11/03/2025
November: National Diabetes Awareness Month — A Call to Wake Up, Not Just Treat
Written by Dr. Craig Binner, Certified Functional Medicine Practitioner, Doctor of Chiropractic, Certified ReCODE 2.0 under Dr. Dale Bredesen, Certified Brain Health Professional under Dr. Daniel Amen, and Certified Kalish Practitioner
Diabetes has quietly become one of the most devastating epidemics in our country. It touches every home, every community, and every generation. And while modern medicine has made remarkable strides in managing symptoms, we’ve largely missed the deeper conversation — what’s driving it.
From a functional and integrative medicine perspective, diabetes isn’t just about high blood sugar. It’s a signal — a reflection of an overwhelmed system. A body that’s been forced to adapt under too much stress, toxicity, inflammation, and disconnection. It’s the warning light on the dashboard, not the root problem itself.
When we simply suppress that light with medication, we miss the chance to repair what’s underneath.
A Crisis That Touches Us All: According to the American Diabetes Association, over 38 million Americans are now living with diabetes — about one in every nine people. The financial burden is staggering: more than $412 billion is spent each year on diabetes-related costs in the U.S. (Diabetes Care, 2024).

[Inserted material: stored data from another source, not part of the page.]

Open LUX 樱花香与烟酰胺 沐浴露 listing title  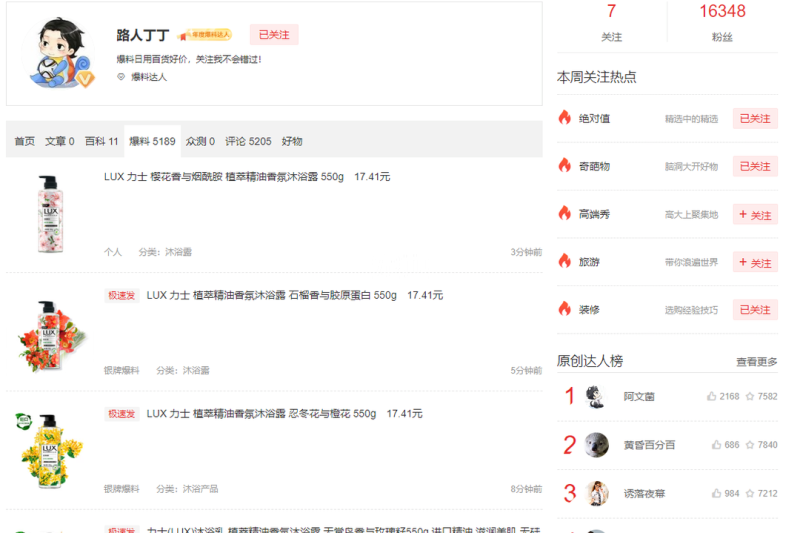[x=224, y=177]
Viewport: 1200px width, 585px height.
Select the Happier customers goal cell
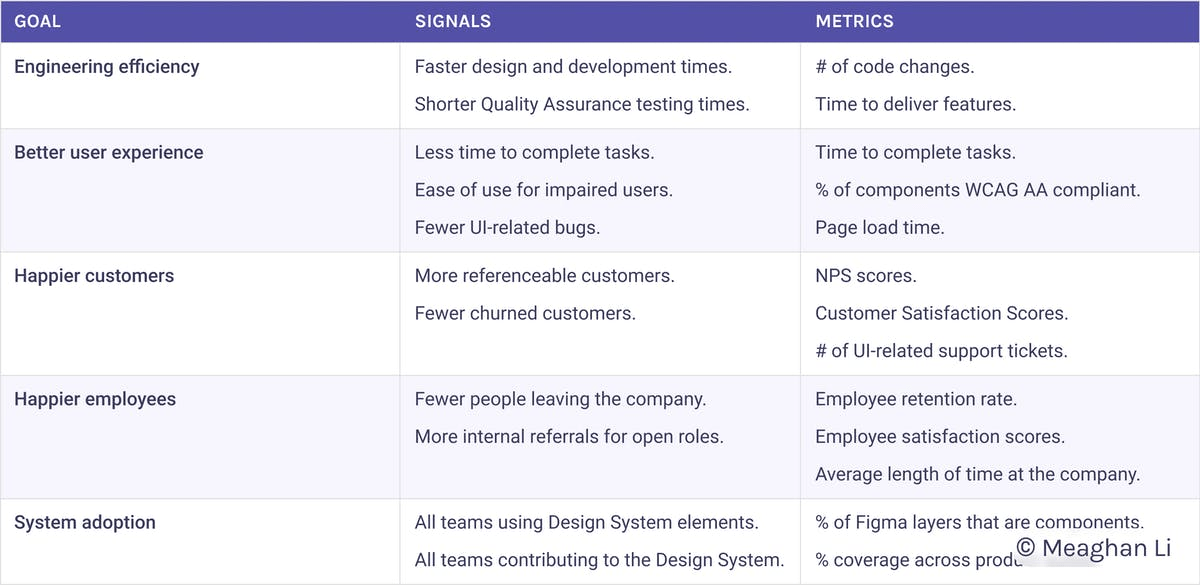(200, 314)
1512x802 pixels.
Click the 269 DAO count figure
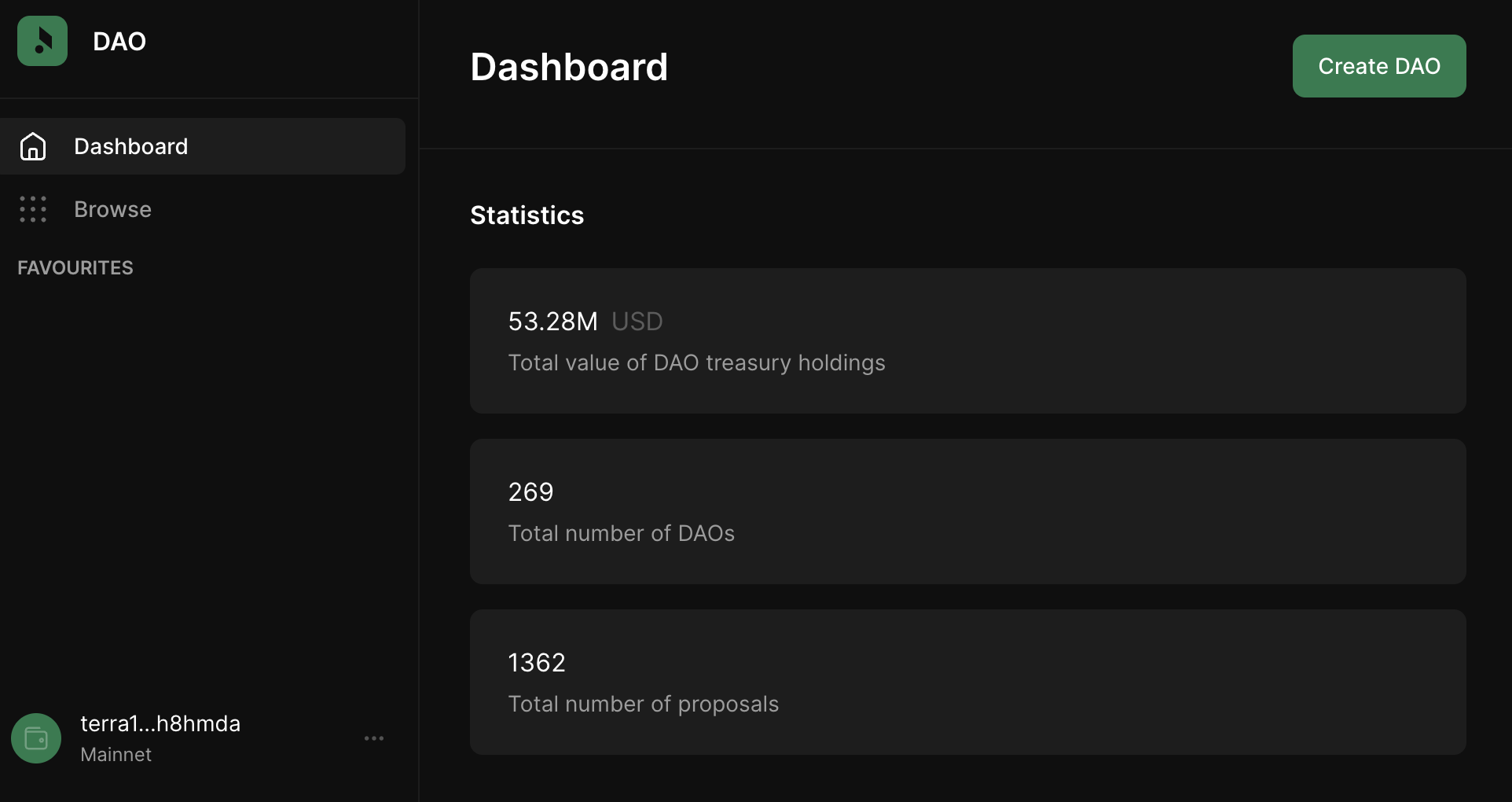[x=530, y=492]
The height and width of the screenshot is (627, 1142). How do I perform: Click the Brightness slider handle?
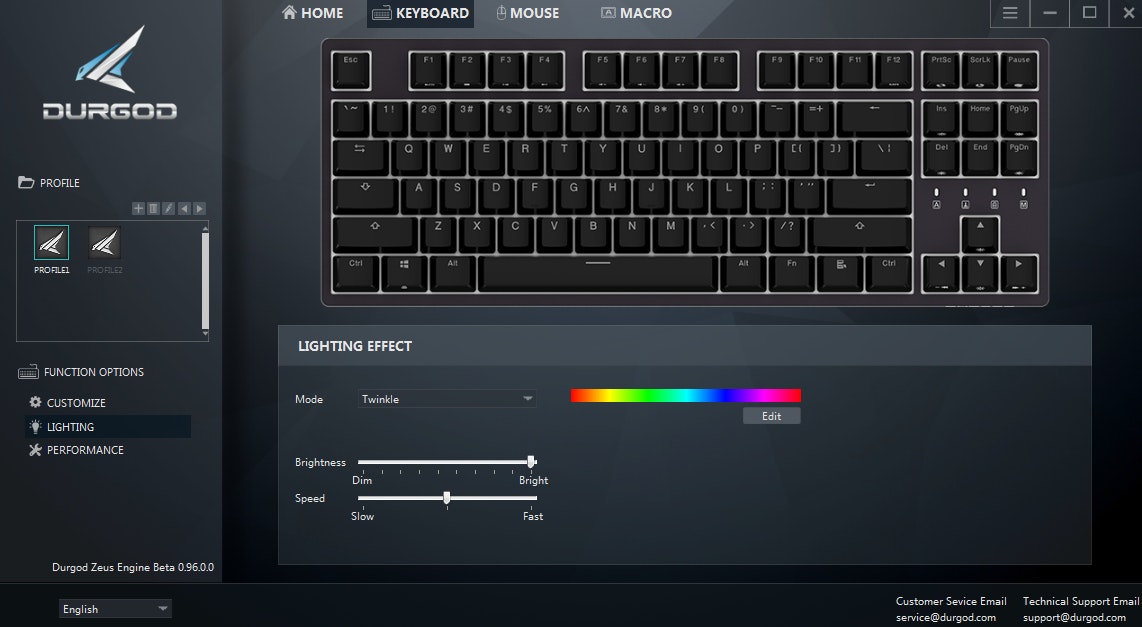[x=532, y=462]
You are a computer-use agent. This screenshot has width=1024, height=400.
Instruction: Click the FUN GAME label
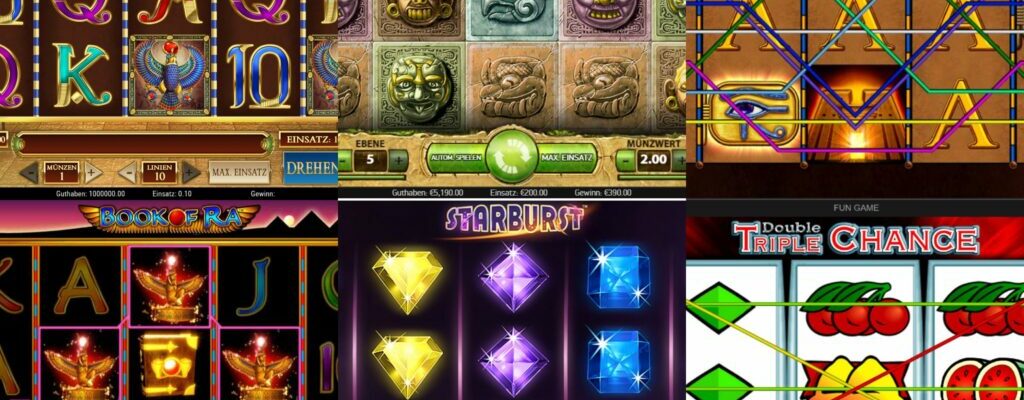856,208
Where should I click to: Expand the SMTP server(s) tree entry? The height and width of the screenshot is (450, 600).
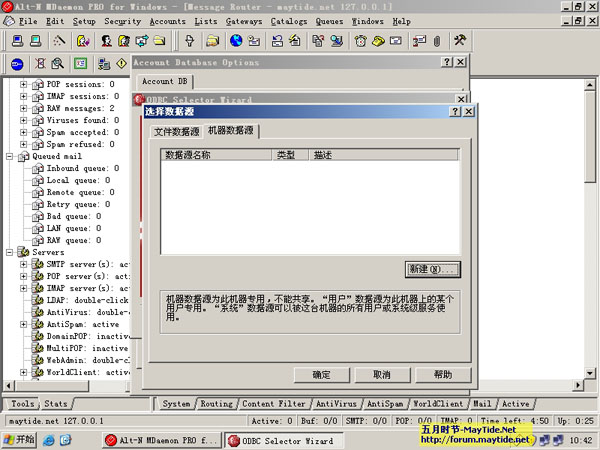23,264
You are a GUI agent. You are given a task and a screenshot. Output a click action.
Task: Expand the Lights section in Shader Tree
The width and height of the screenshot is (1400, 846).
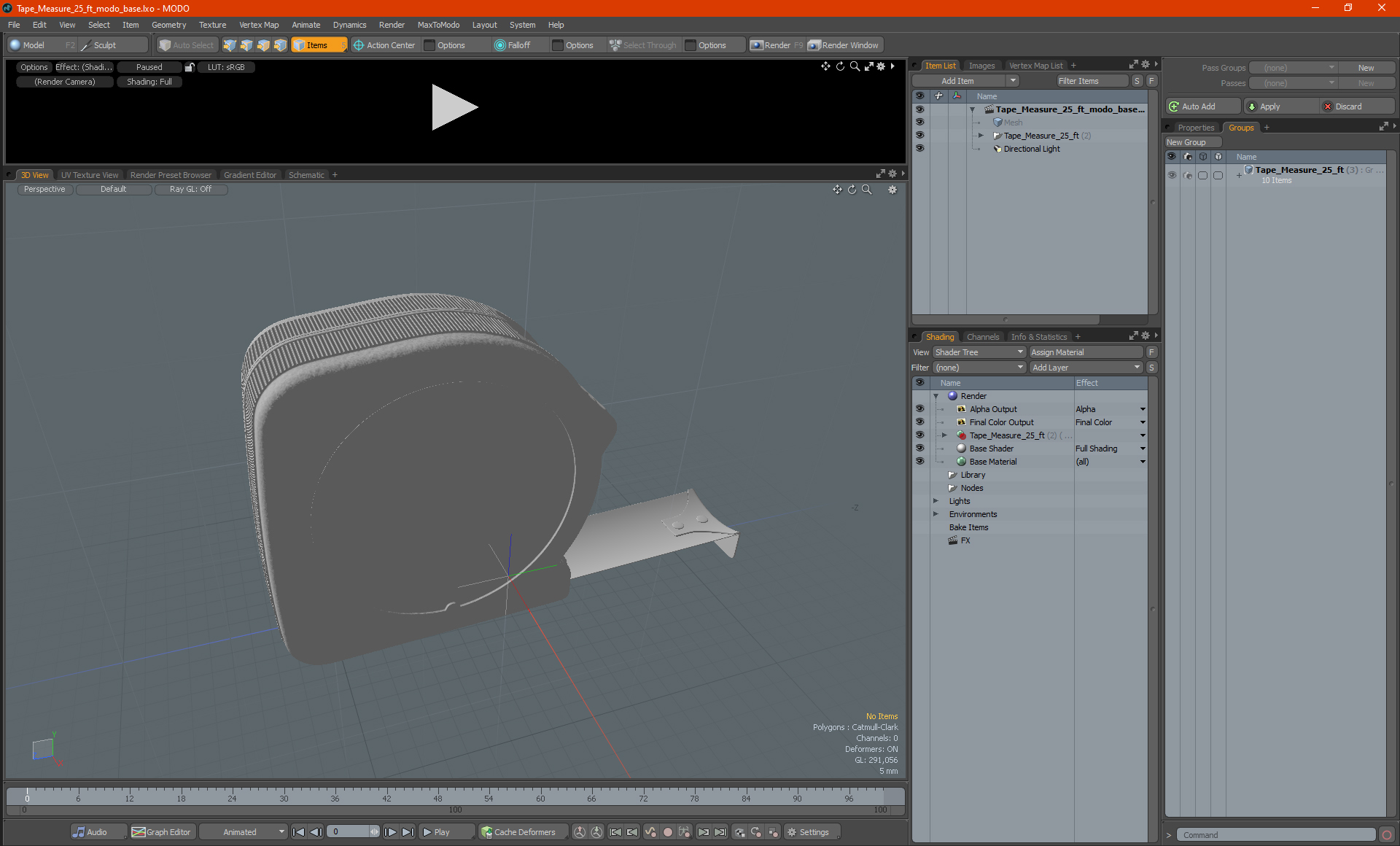click(936, 500)
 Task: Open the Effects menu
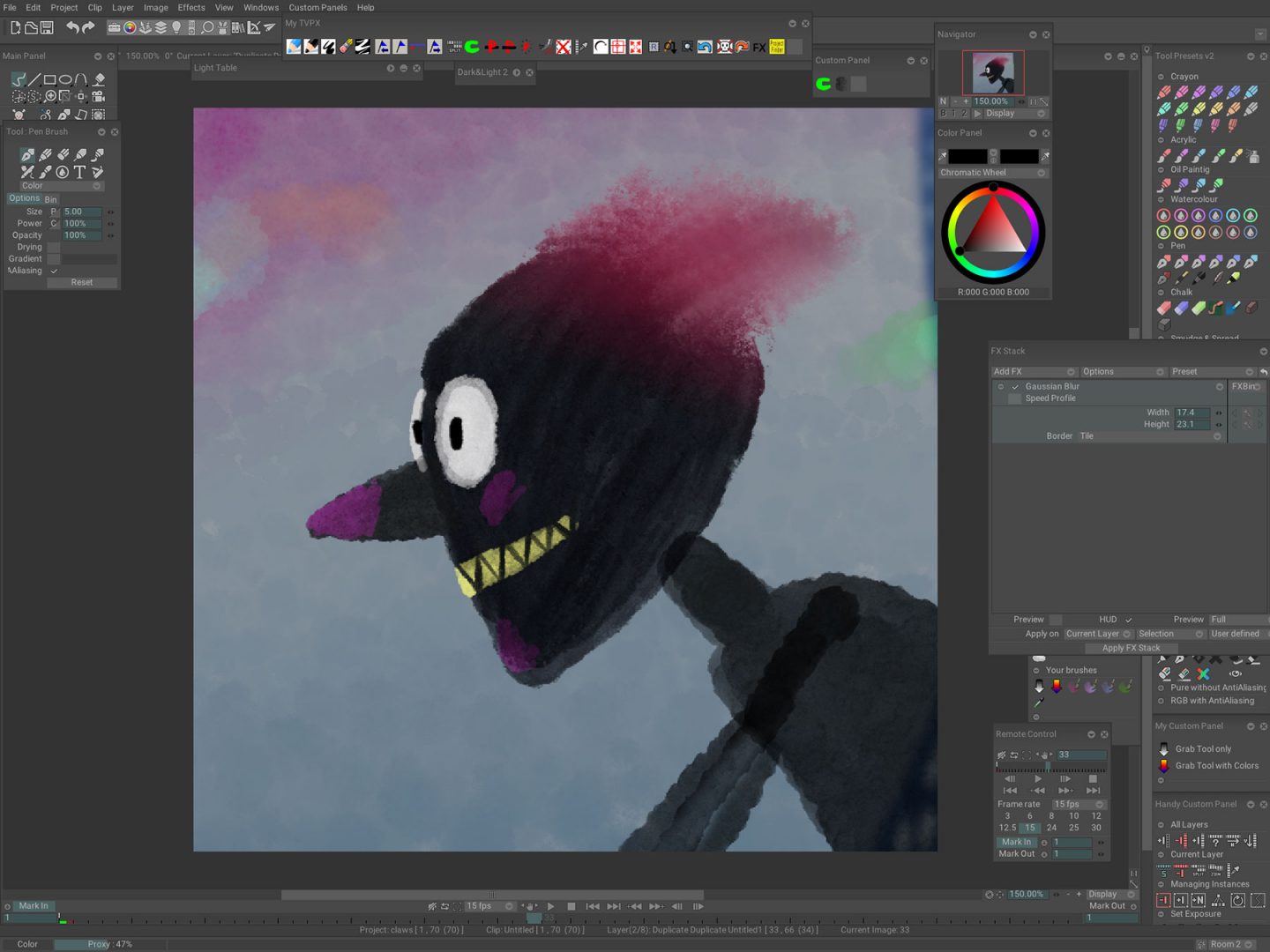(x=190, y=7)
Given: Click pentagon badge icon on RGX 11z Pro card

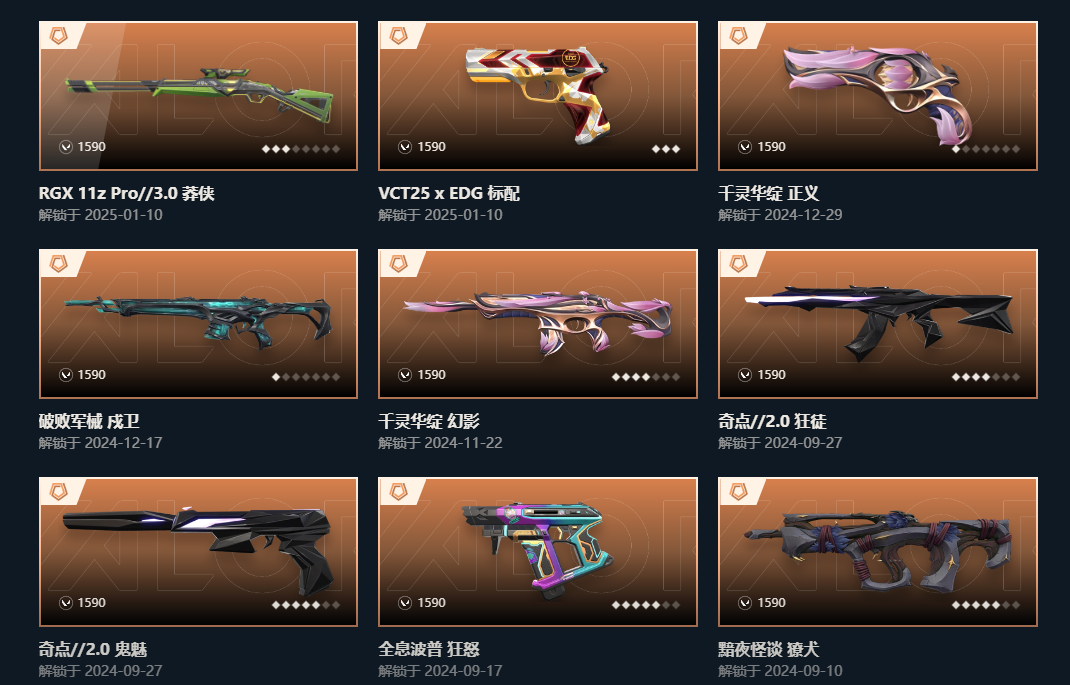Looking at the screenshot, I should click(59, 35).
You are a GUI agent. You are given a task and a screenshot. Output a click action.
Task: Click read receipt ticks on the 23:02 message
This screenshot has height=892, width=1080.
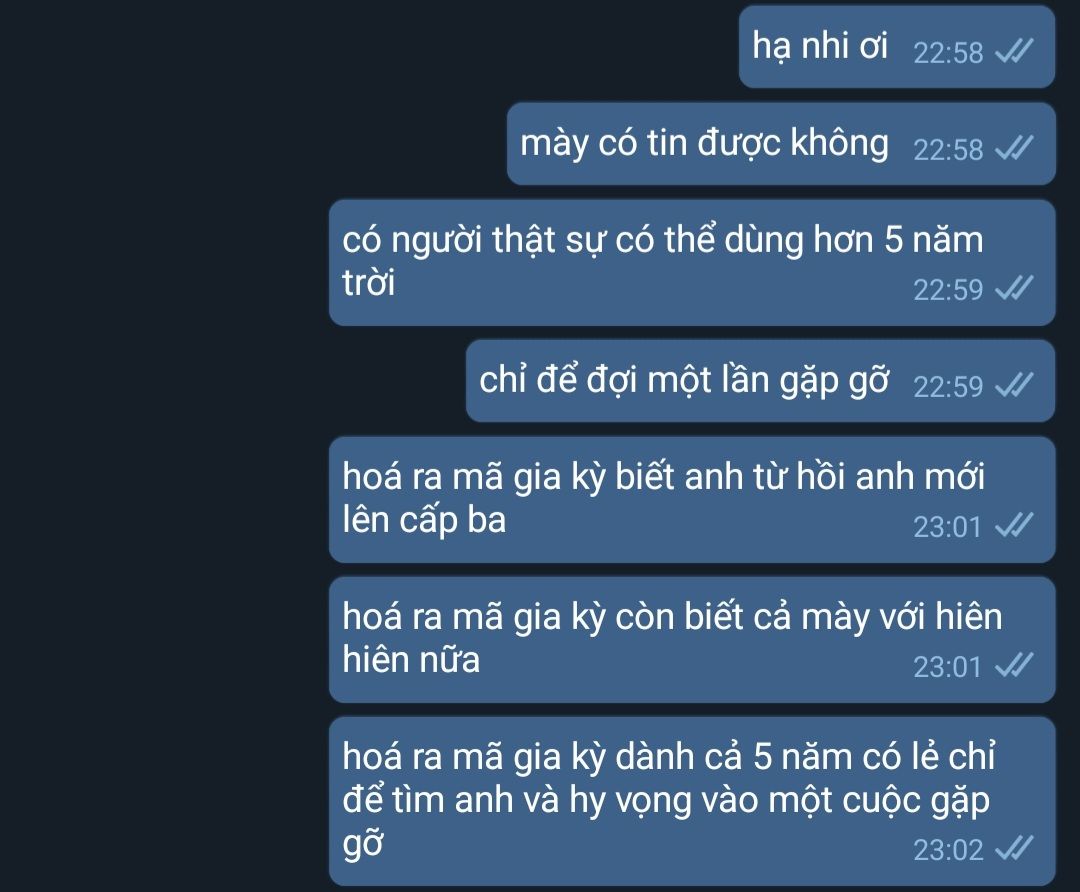point(1015,849)
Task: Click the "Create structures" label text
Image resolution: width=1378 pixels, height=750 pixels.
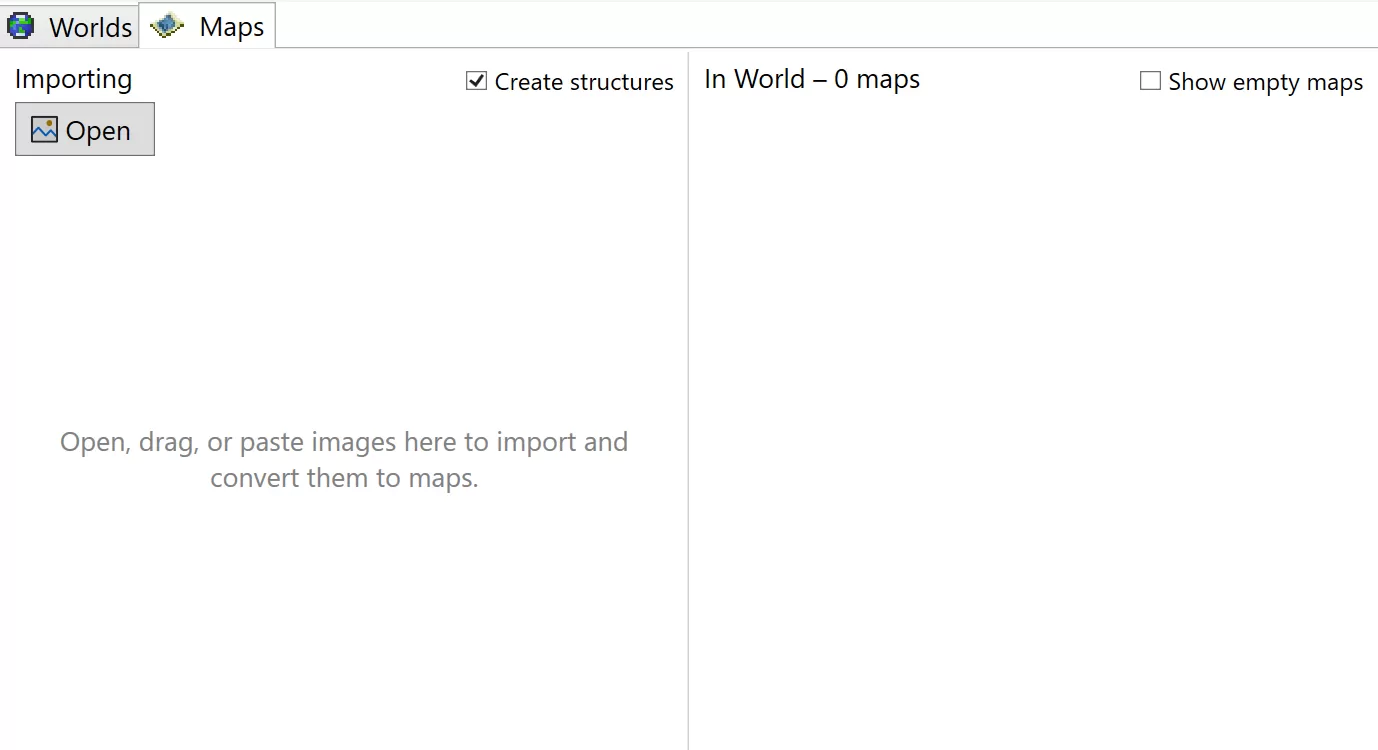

That’s not just an individual issue — it’s a societal one. Families carry the emotional strain, workplaces lose productivity, and our healthcare system spends billions treating what, in most cases, is deeply modifiable through lifestyle and environment.
What’s Really Driving It: From a holistic lens, type 2 diabetes rarely begins with a pancreas problem. It begins with a lifestyle and environment mismatch — too much sugar and stress, not enough movement or restoration. Over time, the body’s communication network — insulin signaling — becomes distorted.
As Dr. Josh Axe explains, “Ultra-processed food isn’t just ‘not great’… it’s driving the epidemic behind pre-diabetes, insulin resistance, and stubborn weight gain.”
That single insight captures what we see daily in functional medicine: our modern diet and environment have drifted far from what the body was designed to handle.
The real culprits?
1. Chronic stress keeping cortisol high.
2. Environmental toxins impairing hormones and mitochondria.
3. Poor sleep and inactivity blunting insulin sensitivity.
4. Disconnection — from nature, from movement, and from community.
When these layers stack, the body stops whispering and starts shouting.
A More Honest Path Forward: Functional medicine teaches that the body is wired for healing when given the right conditions. Type 2 diabetes, in many cases, can be prevented or reversed by restoring balance — not by chasing numbers.
That means focusing on:
1. Nutrition that nourishes, not spikes — whole, unprocessed foods rich in fiber, healthy fats, and clean proteins.
2. Movement that stabilizes metabolism — even a short walk after meals can lower blood sugar spikes by up to 30%.
3. Rest and renewal — deep sleep, prayer, and emotional reset allow the body to recalibrate.
4. Reducing toxic load — minimize plastics, pesticides, and environmental disruptors.
5. Connection — healthy relationships and purpose lower stress hormones and improve metabolic resilience.
Start Small: Choose One Step Today. Pick one simple action and start this month:
1. Walk 10 minutes after each meal. Movement helps glucose enter muscle instead of lingering in blood.
3. Eat with intention. Slow down, chew thoroughly, and choose foods close to their natural state.
3. Cut evening sugar and screens. Allow your body to rest, repair, and reset overnight.
These aren’t grand gestures — they’re small, sustainable acts that ripple into lifelong health.
A Collective Responsibility: When one person in a family becomes healthier, everyone benefits. Children learn what vitality looks like. Spouses share less stress and more energy. Communities grow stronger.
Health isn’t a solo pursuit — it’s a shared mission. We win together, or we drift together. Awareness is the first step; consistent daily action is the next.
Closing Thought:
Diabetes doesn’t appear overnight, and it won’t disappear overnight. But it’s not destiny either.
When we give the body what it needs — nourishment, movement, rest, and connection — healing becomes its natural direction.
So this November, let’s not just raise awareness about diabetes. Let’s raise consciousness — about how we live, eat, think, and connect. Because every small act of balance brings us one step closer to freedom.